Даже вне сенаторского сословия люди, достигшие высоких постов, лишились в результате судебных разбирательств своих должностей. Исключением являлись мой муж и наш давний друг Лепид, а также еще несколько человек вроде Вителлия и Веспасиана, которые твердо стояли на стороне императора и помогали ему творить хаос в рядах сенаторов и знати. Освобождающиеся посты, даже ключевые для империи, отдавались вольноотпущенникам. Калигула знал, что они навсегда будут благодарны и преданы ему за такое возвышение. Например, с Геликона, бывшего телохранителя Тиберия, полностью сняли обвинения в участии в заговоре: его меч, как оказалось, украли, а сам он имел более чем надежное алиби и свою должность управляющего сохранил. Другой такой новый вольноотпущенник, Каллист, быстро стал важной фигурой в суде. До сего дня мне не известно, какой именно пост он занимал, но находился почти всегда где-то рядом с императором, расточая льстивые улыбки и довольно потирая руки, словно ростовщик, пересчитывающий деньги.

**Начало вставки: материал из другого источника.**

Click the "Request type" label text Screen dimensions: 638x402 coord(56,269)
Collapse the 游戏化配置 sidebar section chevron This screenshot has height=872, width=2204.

С первого же взгляда я прониклась к нему неприязнью, как когда-то к Эннии, и пыталась предупредить брата. Но он не желал ничего слушать, особенно про Каллиста, который был нужен ему для новых атак на сенат.
Реакция сенаторов на действия императора удручала. В большой степени она подтверждала его мнение о том, что это некогда благородное собрание выродилось в шайку раболепных, эгоистичных, бесчестных и трусливых людей. О Юпитер, вели они себя именно так! Ничего похожего на хребет в них не ощущалось, и я вдруг прониклась невольным уважением к Сабину: тот, по крайней мере, умел стоять на своем и не боялся возразить Калигуле. Ничего подобного в сенате больше не наблюдалось. На наших глазах этот орган распался на три части. Одна группа сдалась на волю императора. В отчаянном стремлении избежать проскрипций ее представители лебезили перед братом как восточные мальчики-содомиты – да что там, почти как рабы. Вторая группа попросту бежала из столицы в надежде, что расстояние и время спасут их шеи, они укрылись в самых дальних своих поместьях. Ну а третья группа? К ней относились люди вроде Вителлия и Веспасиана. Они стали мечами, которыми Гай безжалостно кромсал сенат. Всякий смысл в заседаниях когда-то значимого органа исчез.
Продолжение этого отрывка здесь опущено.